Oi. Fui encarregado de configurar um VPN site2site para um cara, entre seus dois locais, ambos usando Starlink.

Em qualquer outro produto de firewall, pelo menos um dos pontos finais precisa ter um IP público para ser o servidor VPN. Mas tenho visto posts que sugerem que é possível fazer isso, mesmo atrás de CGNAT.

Isso é possível? Se sim, alguém pode me indicar um tutorial que cubra esse assunto? Só encontro tutoriais que parecem assumir que um ou mais pontos finais têm IPs públicos.

E se não for possível rodar um site2site atrás de CGNAT nos dois pontos finais, qual seria minha melhor opção? Alugar um VPS em algum lugar e colocar um hub OpenVPN nele para que ambos os extremos se conectem a ele. (Já fiz algo assim com outro software de firewall atrás de CGNAT.)

Vi pessoas mencionando usar Tailscale, mas sem explicar como fazer isso.

Estou tentando descobrir tudo isso antes mesmo de colocar as mãos no meu primeiro firewalla. Caso contrário, eu estaria explorando os menus por lá para ver o que eles me dizem.
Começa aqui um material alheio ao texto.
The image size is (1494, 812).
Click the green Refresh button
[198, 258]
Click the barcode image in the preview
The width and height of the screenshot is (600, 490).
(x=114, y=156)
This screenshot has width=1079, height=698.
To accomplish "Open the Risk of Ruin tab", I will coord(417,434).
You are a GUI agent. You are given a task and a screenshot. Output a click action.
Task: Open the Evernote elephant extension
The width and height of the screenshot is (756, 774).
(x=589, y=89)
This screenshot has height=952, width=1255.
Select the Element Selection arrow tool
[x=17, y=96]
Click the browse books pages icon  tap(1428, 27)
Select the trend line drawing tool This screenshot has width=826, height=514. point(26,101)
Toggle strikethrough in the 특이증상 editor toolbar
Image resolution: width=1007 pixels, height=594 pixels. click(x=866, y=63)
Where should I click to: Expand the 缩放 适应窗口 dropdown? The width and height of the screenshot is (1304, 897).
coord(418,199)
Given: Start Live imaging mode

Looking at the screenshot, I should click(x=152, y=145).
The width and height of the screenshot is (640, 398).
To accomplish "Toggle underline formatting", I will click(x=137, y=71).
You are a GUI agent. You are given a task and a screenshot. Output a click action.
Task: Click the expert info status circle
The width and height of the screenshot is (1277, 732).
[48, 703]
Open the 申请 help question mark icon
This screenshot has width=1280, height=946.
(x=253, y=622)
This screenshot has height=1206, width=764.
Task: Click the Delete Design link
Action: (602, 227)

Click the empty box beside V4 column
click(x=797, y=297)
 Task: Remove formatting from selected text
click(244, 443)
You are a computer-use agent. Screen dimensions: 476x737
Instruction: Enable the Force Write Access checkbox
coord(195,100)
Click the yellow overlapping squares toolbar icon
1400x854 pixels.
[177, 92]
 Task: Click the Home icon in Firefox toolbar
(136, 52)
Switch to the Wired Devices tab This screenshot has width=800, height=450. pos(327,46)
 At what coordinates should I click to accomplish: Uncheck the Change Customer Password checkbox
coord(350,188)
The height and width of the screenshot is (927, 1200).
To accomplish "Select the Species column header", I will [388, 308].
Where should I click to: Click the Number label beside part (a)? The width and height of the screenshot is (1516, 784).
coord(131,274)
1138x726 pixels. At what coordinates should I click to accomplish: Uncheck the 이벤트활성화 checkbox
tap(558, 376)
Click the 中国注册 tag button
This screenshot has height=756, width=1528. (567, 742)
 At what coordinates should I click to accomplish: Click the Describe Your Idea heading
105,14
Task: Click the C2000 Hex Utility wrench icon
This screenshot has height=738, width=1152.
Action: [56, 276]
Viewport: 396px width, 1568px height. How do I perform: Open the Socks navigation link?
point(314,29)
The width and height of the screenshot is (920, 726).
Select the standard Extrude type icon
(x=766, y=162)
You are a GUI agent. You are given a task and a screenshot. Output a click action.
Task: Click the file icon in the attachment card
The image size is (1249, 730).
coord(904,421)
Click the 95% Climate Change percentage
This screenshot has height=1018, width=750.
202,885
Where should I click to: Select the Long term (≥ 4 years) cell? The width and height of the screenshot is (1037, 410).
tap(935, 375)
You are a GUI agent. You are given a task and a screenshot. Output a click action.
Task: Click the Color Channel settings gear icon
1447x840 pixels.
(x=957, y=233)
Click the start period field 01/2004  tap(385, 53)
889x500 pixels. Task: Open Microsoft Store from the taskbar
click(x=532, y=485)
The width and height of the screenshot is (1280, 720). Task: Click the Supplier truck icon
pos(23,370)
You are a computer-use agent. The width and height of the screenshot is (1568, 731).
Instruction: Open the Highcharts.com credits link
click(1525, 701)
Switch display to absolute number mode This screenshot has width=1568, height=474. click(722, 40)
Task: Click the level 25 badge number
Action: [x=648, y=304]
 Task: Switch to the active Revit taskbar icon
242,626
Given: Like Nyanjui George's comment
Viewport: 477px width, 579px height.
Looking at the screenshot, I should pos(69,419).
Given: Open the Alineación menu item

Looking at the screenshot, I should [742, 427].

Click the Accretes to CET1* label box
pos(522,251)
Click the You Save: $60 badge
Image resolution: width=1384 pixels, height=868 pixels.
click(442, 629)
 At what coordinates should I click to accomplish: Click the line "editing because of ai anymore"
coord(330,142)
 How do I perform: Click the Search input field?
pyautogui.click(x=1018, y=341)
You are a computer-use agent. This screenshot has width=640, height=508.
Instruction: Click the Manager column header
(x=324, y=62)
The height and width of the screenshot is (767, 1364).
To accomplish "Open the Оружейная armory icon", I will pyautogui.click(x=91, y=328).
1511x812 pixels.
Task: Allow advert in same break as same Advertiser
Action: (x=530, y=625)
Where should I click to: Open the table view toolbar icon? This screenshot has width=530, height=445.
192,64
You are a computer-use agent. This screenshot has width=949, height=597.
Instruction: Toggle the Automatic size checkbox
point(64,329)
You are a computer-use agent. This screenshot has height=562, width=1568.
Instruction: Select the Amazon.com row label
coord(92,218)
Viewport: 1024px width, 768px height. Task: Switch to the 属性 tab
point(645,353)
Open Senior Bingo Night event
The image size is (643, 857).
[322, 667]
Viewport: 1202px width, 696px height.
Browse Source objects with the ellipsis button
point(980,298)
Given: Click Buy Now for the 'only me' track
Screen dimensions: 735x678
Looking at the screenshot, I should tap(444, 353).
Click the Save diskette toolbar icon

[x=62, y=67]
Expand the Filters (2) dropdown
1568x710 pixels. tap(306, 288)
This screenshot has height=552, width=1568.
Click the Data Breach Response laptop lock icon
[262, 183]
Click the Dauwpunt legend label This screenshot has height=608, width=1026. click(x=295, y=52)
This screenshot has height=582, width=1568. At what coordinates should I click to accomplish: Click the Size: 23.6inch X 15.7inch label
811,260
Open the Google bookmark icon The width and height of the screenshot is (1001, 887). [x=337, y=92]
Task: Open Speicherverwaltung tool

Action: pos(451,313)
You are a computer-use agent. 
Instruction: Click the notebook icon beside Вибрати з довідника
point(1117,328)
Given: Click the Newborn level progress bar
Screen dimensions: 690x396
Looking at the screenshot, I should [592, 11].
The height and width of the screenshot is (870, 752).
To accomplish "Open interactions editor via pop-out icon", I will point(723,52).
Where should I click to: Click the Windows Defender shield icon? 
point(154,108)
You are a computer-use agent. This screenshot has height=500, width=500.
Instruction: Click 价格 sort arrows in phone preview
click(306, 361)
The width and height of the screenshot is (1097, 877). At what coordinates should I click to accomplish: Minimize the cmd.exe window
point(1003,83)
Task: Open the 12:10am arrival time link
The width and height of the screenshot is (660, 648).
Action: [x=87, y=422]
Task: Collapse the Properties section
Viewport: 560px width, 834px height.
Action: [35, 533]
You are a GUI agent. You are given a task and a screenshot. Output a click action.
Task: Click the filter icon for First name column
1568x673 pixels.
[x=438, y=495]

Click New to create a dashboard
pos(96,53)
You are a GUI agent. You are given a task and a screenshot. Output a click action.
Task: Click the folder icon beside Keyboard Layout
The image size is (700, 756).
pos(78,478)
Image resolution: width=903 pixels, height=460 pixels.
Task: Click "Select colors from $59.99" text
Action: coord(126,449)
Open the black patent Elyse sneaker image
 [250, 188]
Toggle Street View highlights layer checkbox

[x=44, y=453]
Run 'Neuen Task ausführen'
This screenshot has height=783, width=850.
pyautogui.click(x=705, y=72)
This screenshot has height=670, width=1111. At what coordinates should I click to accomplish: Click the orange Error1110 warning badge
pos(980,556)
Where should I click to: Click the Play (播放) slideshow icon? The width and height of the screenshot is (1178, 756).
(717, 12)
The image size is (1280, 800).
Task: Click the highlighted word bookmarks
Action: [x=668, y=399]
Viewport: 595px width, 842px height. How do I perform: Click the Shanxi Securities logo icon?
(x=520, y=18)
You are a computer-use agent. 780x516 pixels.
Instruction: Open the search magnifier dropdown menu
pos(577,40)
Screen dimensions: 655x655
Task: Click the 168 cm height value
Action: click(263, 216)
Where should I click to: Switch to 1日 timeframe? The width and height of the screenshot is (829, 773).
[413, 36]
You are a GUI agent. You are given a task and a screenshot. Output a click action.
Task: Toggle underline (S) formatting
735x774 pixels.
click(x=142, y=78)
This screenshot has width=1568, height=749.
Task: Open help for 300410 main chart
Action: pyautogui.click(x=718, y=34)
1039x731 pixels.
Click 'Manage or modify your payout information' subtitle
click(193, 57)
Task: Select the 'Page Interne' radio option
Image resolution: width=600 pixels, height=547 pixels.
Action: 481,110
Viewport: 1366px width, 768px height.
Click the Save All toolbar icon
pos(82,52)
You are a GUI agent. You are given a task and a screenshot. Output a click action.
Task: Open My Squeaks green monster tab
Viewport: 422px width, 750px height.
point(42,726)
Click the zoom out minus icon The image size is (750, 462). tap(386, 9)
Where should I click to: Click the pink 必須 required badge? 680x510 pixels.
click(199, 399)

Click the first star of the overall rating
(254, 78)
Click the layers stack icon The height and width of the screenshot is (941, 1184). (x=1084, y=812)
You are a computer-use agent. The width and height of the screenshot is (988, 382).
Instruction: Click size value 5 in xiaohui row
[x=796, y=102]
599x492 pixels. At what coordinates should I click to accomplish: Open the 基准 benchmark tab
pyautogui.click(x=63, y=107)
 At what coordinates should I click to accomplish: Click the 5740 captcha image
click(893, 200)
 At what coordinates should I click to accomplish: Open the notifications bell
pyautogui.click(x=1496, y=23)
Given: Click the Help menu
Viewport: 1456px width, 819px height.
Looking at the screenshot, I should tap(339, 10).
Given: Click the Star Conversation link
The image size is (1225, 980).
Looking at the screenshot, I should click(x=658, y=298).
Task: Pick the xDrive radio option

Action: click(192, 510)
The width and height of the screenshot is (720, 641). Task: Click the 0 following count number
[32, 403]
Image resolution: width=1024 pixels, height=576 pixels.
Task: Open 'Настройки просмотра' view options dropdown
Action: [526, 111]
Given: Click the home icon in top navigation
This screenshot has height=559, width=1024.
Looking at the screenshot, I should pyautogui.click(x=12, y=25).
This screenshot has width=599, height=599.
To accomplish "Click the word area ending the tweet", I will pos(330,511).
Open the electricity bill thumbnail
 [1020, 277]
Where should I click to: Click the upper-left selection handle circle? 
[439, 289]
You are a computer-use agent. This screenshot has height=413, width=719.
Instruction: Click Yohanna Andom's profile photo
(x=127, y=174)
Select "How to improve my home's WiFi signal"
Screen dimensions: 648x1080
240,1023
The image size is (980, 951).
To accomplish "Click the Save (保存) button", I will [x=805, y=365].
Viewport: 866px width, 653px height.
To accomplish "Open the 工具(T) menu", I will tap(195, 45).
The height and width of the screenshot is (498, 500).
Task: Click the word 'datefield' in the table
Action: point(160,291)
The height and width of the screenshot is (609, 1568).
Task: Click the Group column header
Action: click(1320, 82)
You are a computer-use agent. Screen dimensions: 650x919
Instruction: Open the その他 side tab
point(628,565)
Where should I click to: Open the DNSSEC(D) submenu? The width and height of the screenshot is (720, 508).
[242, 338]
Obrigado desde já.

Tailscale operando em ambos os redes CGNAT.

Starlink é a mais dinâmica de uma forma ruim… Espero que seu cliente não se encontre na situação de u/Terrible_Dot2875 onde o PIP muda 3 vezes por hora e a porta WAN do Firewalla não cycle tão rápido, deixando seu cliente precisar puxar o cabo Ethernet e reconectar para ativar o DHCP (em qualquer um dos locais S2S). Boa sorte.

IPv6 pode ser uma solução, parece que a maioria das regiões do Starlink agora suporta isso.

Você está sugerindo que eu estabeleça um VPN via Tailscale de alguma forma ou simplesmente dispense o VPN e use Tailscale para comunicação entre redes?

Prefiro não rotear o tráfego por um terceiro (Tailscale) por questões de latência. Idealmente, seria um verdadeiro site2site com dois extremos.

Você pode me fornecer um link para algum documento/vídeo/tutorial que detalhe os passos para usar Tailscale com Firewalla?

Aqui está como ativar

"Firewalla suporta especificar manualmente sua interface WAN e tipo de IP no aplicativo. Por exemplo, se você usar CGNAT como sua WAN principal, que não suporta encaminhamento de porta, você pode configurar a Interface WAN para DDNS e seu servidor VPN para sua WAN de backup ou alterar o tipo de IP para IPv6 Somente. Você pode especificar um endereço IP se tiver múltiplos IPs estáticos na mesma WAN.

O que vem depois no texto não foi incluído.